要請を受けた西ローマ帝国の教皇ウルバヌス2世は、早速、傭兵を集めるために公会議を開いて演説をしました。
「西方のキリスト教徒よ、高きも低きも、富める者も貧しき者も、東方のキリスト教徒の救援に進め。神は我らを導き給うであろう。神の正義の戦に倒れた者には罪の赦しが与えられよう。この地では人々は貧しく惨めだが、彼の地では富み、喜び、神のまことの友となろう。いまやためらってはならない。神の導きのもとに、来るべき夏こそ出陣の時と定めよ」
聖地イェルサレム回復のためにイスラム教徒に対する聖戦を提唱した。聴衆は「神、それを欲し給う」と叫び、演説はしばしば中断されたと言われる。

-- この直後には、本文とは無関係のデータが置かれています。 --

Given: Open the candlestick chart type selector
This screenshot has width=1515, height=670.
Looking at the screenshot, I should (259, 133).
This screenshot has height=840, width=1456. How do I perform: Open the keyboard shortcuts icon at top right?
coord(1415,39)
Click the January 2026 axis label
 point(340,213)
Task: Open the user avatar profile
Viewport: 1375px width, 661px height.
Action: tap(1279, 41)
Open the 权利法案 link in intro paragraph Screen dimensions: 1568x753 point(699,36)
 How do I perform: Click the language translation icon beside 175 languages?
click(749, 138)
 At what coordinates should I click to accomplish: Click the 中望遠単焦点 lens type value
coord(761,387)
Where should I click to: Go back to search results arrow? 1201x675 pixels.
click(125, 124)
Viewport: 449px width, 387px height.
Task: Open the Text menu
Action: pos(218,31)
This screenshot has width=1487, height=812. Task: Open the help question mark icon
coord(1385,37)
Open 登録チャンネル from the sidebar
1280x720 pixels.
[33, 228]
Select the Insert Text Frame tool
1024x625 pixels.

教皇ウルバヌス2世の呼びかけにより、騎士をはじめ貴族、商人、少年少女、羊飼い、犯罪者、乞食、売春婦など、延べ15万人もの人が集結しました。
なぜ、これだけの人が集まったのでしょうか?
三圃制や11~12世紀頃から始まった有輪犂を用い数頭の馬や牛に引かせて土地を深く耕す農法の普及など農業技術の進歩により生産力が高まっていましたが、封建制の完成によって、もはやヨーロッパでは領地を獲得することが困難となっていました。 農民達は十字軍に参加することによって負債の帳消しや不自由な農奴身分から解放を望んでいた。
勃興してきた都市の商人達は十字軍を利用して商権の拡大をはかろうとした。
このように、農民や商人は、私権拡大を目的に十字軍に参加していたのです。
また、犯罪者は十字軍に参加することで、罪の軽減が約束されていました。
聖地奪還(もともとの注文は聖地奪還ではなく、援軍の要請でしたが)という表向きの目的とは程遠く、十字軍に参加した者の多くは、自らの私権拡大が目的でした。
果たしてこのような状態で、十字軍の遠征は当初の目的(聖地奪還)を果たすことができたのでしょうか?